Call for Participation

The competition is finished. The report describing the results and findings is available here. Thank you for participating!

Background

Predicting lexical complexity can enable systems to better guide a user to an appropriate text, or tailor a text to their needs. Complex Word Identification (CWI) is the task of identifying which words are likely to be considered complex by a given target population. CWI is an important task in many text simplification pipelines. Two competitions have been organized on this topic, CWI 2016 and CWI 2018.

The first edition of the CWI shared task was organized at SemEval 2016 (Paetzold and Specia, 2016). CWI 2016 provided participants with an English dataset in which words in context were annotated as non-complex (0) or complex (1) by a pool of human annotators. The goal was to predict this binary value for the target words in the test set. A post-competition analysis of the CWI 2016 results (Zampieri et al. 2019) showed how challenging CWI 2016 was, with respect to the distribution (more testing than training instances) and annotation (binary and aggregated) of its dataset.

The second edition of the CWI shared task was organized in 2018 at the BEA workshop (Yimam et al., 2018). CWI 2018 featured a multilingual (English, Spanish, German, and French) and multi-domain dataset. This time, predictions were evaluated not only in a binary classification setting like CWI 2016 but also in terms of probabilistic classification in which systems were asked to give a probability of the given target word in its particular context being complex. Although CWI 2018 provided an element of regression, the continuous complexity value of each word was calculated as the proportion of annotators that found a word complex (i.e., if 5 out of 10 annotators marked a word as complex then the word was given a score of 0.5). This measure relies on an aggregation of absolute binary judgments of complexity to give a continuous value.
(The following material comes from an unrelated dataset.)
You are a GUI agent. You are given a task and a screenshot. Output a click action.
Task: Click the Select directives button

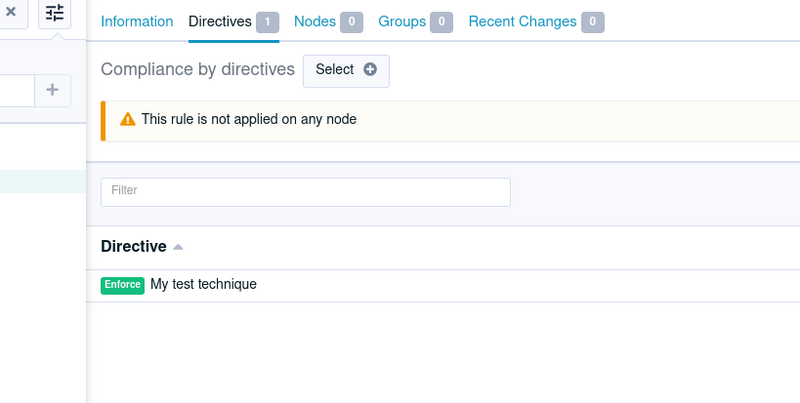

The LCP 2021 addresses some of these points by providing participants with an augmented version of CompLex (Shardlow et al., 2020), a multi-domain English dataset annotated with a 5-point Likert scale (1-5). The annotation model in CompLex addresses complexity as a continuum instead of a binary feature. The goal of LCP 2021 is to predict this complexity score for each target word in context in the test set.


Data

We provide participants with an augmented version of CompLex, a multi-domain English dataset with sentences annotated using a 5-point Likert scale (1-5) described in Shardlow et al. (2020). The task is to predict the complexity value of words in context.

LCP 2021 is divided into two sub-tasks:

  • Sub-task 1: predicting the complexity score for single words;

  • Sub-task 2: predicting the complexity score for multi-word expressions.

Teams who participate in both tracks will also be evaluated with respect to the overall performance for sub-task 1 and sub-task 2.

Teams can use external resources (e.g. corpora, lexicons) in the competition (open submission).

The trial, training, and test data are available here.


Participate

The competition is finished. The report describing the results and findings is available here. Thank you for participating!


Dates

  • Trial data available: July 31, 2020

  • Training data available: September 4, 2020

  • Test data available/Evaluation starts: January 11, 2021

  • Evaluation ends: January 20, 2021

  • Paper submission due: February 23, 2021

  • Notification to authors: March 29, 2021

  • Camera ready due: April 5, 2021

  • SemEval workshop: Summer 2021


References

Shardlow, M., Zampieri, M. and Cooper, M. (2020) CompLex: A New Corpus for Lexical Complexity Prediction from Likert Scale Data. In Proceedings of the 1st Workshop on Tools and Resources to Empower People with REAding DIfficulties (READI). pp. 57-62.

Paetzold, G. Specia, L. (2016) SemEval 2016 Task 11: Complex Word Identification. In Proceedings of the 10th International Workshop on Semantic Evaluation (SemEval-2016). pp. 560-569.

Yimam, S.M., Biemann, C., Malmasi, S., Paetzold, G., Specia, L., Štajner, S., Tack, A. and Zampieri, M. (2018) A Report on the Complex Word Identification Shared Task 2018. In Proceedings of the Thirteenth Workshop on Innovative Use of NLP for Building Educational Applications (BEA). pp. 66-78.

Zampieri, M., Malmasi, S., Paetzold, G., Specia, L. (2017) Complex Word Identification: Challenges in Data Annotation and System Performance. In Proceedings of the 4th Workshop on Natural Language Processing Techniques for Educational Applications (NLPTEA 2017). pp. 59-63.